The sample inputs will generate three guide RNA. 

- Start, end and strand describe where the guide RNA are found along the input gene sequence.

- The guide RNA itself is the sequence

- Consensus results reflects the predictive efficiency of the guide RNA. See the 'About' tab for more information. You should use guides that have scored at least two out of three.

- Off-target score reflects the predicted specificity of the guide RNA. See the 'About' tab for more information. You should use guides that have scored at least 75 out of 100. 

Architecture

Architecture diagram

Development instructions

Be sure you have cloned this repository to your computer.

Step 1: Install the AWS command-line interface

Follow the AWS Documentation for Getting started with the AWS CLI

Step 2: Install the AWS Cloud Development Kit

Follow the AWS Documentation for Getting started with the AWS CDK

Step 3: Shared objects (for binaries)

Collect all shared objects needed by compiled binaries.

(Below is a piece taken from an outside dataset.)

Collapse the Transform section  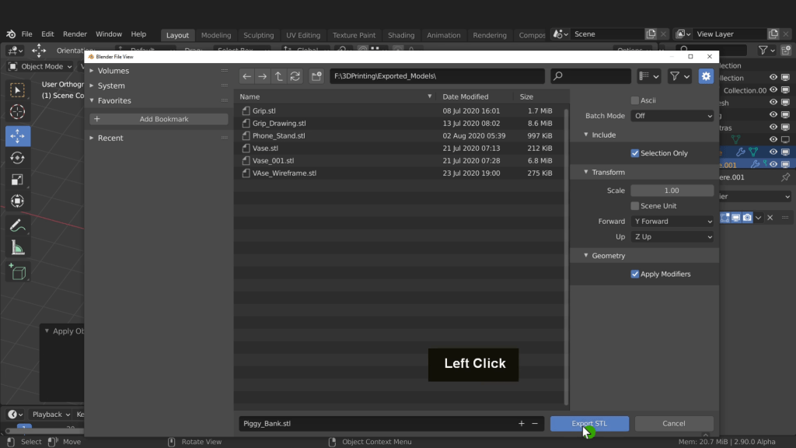(x=609, y=172)
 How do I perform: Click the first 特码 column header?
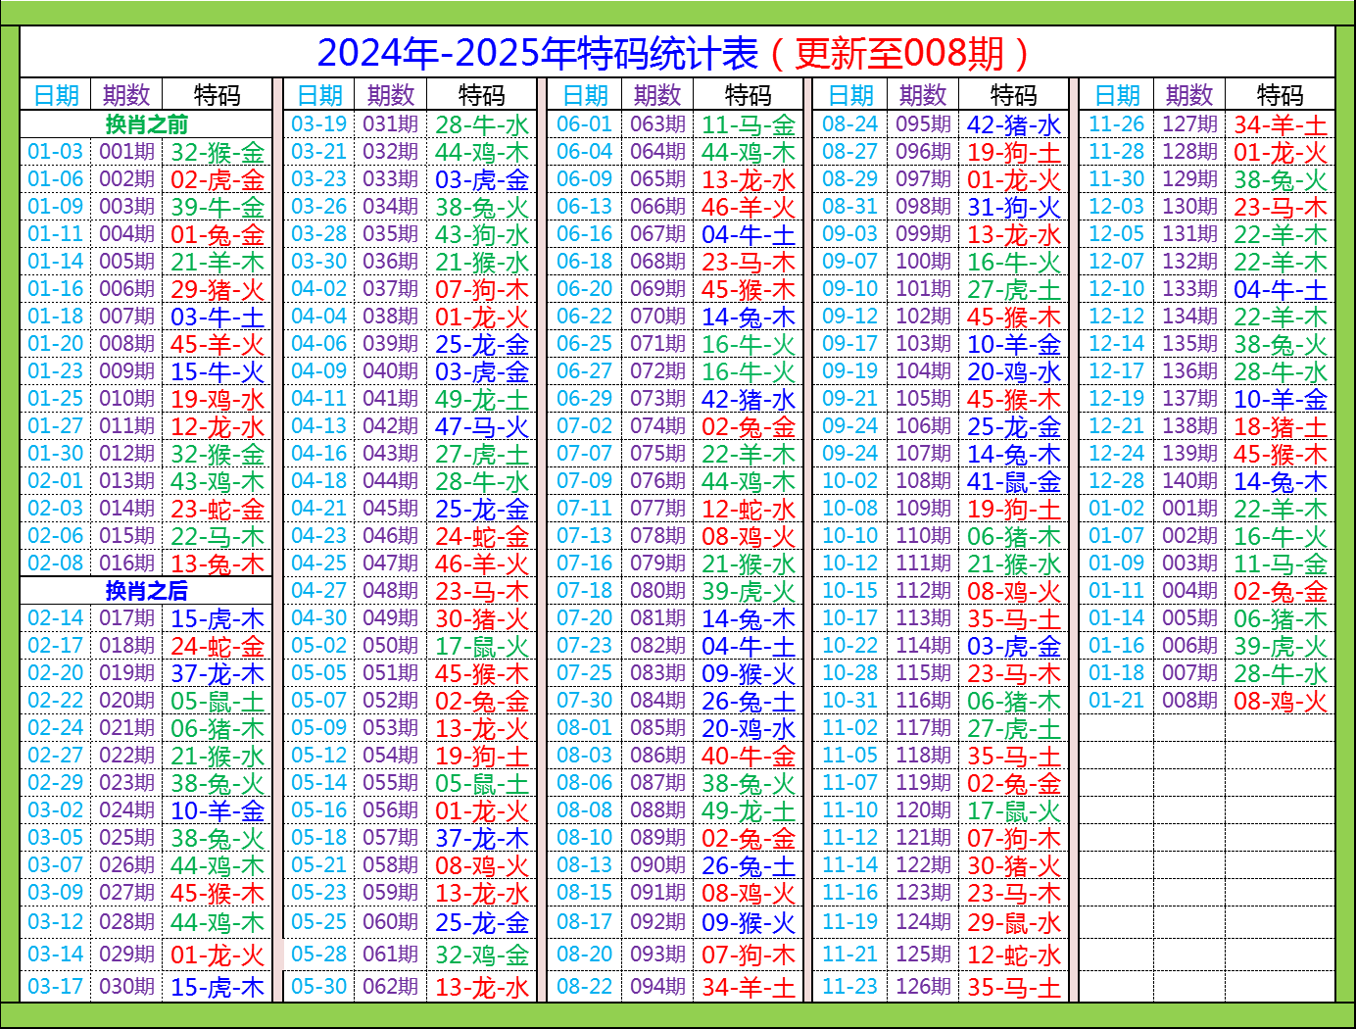point(218,95)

See here: https://www.commandlinefu.com/commands/view/10238/copy-all-shared-libraries-for-a-binary-to-directory

Working in the root directory of the repo, run:

ldd layers/isslScoreOfftargets/isslScoreOfftargets | grep "=> /" | awk '{print $3}' | xargs -I '{}' cp -v '{}' layers/sharedObjects

then

ldd layers/rnaFold/rnaFold/RNAfold | grep "=> /" | awk '{print $3}' | xargs -I '{}' cp -v '{}' layers/sharedObjects

Step 4: Installing dependencies

To avoid redunancy and the information in this step becoming out the date, we will not list the instructions to install depenencies. Instead, you should read the GitHub workflow, found in .github/workflows/main.yml. This is critical for a successful deployment.

Step 5: Further Reading

Please now proceed to read the following documentation for futher install instructions (/understanding) for the application:

  • layers/README.md
  • modules/README.md
  • aws/README.md

Step 6: Deploying using the CDK

Working from the aws directory:

# Run this during first deployment
cdk bootstrap aws://377188290550/ap-southeast-2
# Useful CDK commands include:
cdk synth # for creating the CloudFormation template without deploying
cdk deploy # for deploying the stack via CloudFormation
cdk destroy # for destroying the stack in CloudFormation
# add the `--profile` flag to indicate which set of AWS credentials you wish to use, e.g.  `--profile bmds`.